These methods are how the nuclear industry safely manages the 10,000 metric tons of spent fuel waste that reactors produce as they churn out 10% of the world’s electricity every year. But as new nuclear designs emerge, they could introduce new wrinkles for nuclear waste management.
Most operating reactors at nuclear power plants today follow a similar basic blueprint: They’re fueled with low-enriched uranium and cooled with water, and they’re mostly gigantic, sited at central power plants. But a large menu of new reactor designs that could come online in the next few years will likely require tweaks to ensure that existing systems can handle their waste.
“There’s no one answer about whether this panoply of new reactors and fuel types are going to make waste management any easier,” says Edwin Lyman, director of nuclear power safety at the Union of Concerned Scientists.
A nuclear disposal playbook
Nuclear waste can be roughly split into two categories: low-level waste, like contaminated protection equipment from hospitals and research centers, and high-level waste, which requires more careful handling.
The vast majority by volume is low-level waste. This material can be stored onsite and often, once its radioactivity has decayed enough, largely handled like regular trash (with some additional precautions). High-level waste, on the other hand, is much more radioactive and often quite hot. This second category consists largely of spent fuel, a combination of materials including uranium-235, which is the fissile portion of nuclear fuel—the part that can sustain the chain reaction required for nuclear power plants to work. The material also contains fission products—the sometimes radioactive by-products of the splitting atoms that release energy.
Many experts agree that the best long-term solution for spent fuel and other high-level nuclear waste is a geologic repository—essentially, a very deep, very carefully managed hole in the ground. Finland is the furthest along with plans to build one, and its site on the southwest coast of the country should be operational this year.

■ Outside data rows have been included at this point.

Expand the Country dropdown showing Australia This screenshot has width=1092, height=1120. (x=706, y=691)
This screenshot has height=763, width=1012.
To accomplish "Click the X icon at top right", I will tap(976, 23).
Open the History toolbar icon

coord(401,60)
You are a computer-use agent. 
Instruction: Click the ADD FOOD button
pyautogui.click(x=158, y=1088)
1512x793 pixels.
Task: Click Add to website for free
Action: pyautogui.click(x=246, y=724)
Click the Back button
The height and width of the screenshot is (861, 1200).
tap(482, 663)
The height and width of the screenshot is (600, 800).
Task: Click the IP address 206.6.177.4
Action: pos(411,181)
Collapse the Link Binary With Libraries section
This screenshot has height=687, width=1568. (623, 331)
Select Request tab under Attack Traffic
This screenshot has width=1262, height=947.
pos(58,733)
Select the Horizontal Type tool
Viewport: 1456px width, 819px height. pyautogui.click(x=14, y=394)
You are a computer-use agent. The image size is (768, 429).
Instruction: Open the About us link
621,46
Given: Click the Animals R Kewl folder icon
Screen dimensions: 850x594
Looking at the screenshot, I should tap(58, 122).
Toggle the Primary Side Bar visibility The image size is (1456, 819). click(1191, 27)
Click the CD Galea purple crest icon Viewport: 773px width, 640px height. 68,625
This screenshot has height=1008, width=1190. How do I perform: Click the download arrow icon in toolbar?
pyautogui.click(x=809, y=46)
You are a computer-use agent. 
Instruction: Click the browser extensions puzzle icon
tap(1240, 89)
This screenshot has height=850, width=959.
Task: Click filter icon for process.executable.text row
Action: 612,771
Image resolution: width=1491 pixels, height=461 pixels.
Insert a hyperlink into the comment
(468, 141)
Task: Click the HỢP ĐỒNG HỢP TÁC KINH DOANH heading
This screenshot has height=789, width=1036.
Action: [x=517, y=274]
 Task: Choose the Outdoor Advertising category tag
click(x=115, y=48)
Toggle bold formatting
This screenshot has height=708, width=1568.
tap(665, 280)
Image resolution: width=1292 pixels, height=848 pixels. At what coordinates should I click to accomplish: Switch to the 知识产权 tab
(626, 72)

The US designated a site for a geological repository in the 1980s, but political conflict has stalled progress. So today, used fuel in the US is stored onsite at operational and shuttered nuclear power plants. Once it’s removed from a reactor, it’s typically placed into wet storage, essentially submerged in pools of water to cool down. The material can then be put in protective cement and steel containers called dry casks, a stage known as dry storage.
Experts say the industry won’t need to entirely rewrite this playbook for the new reactor designs.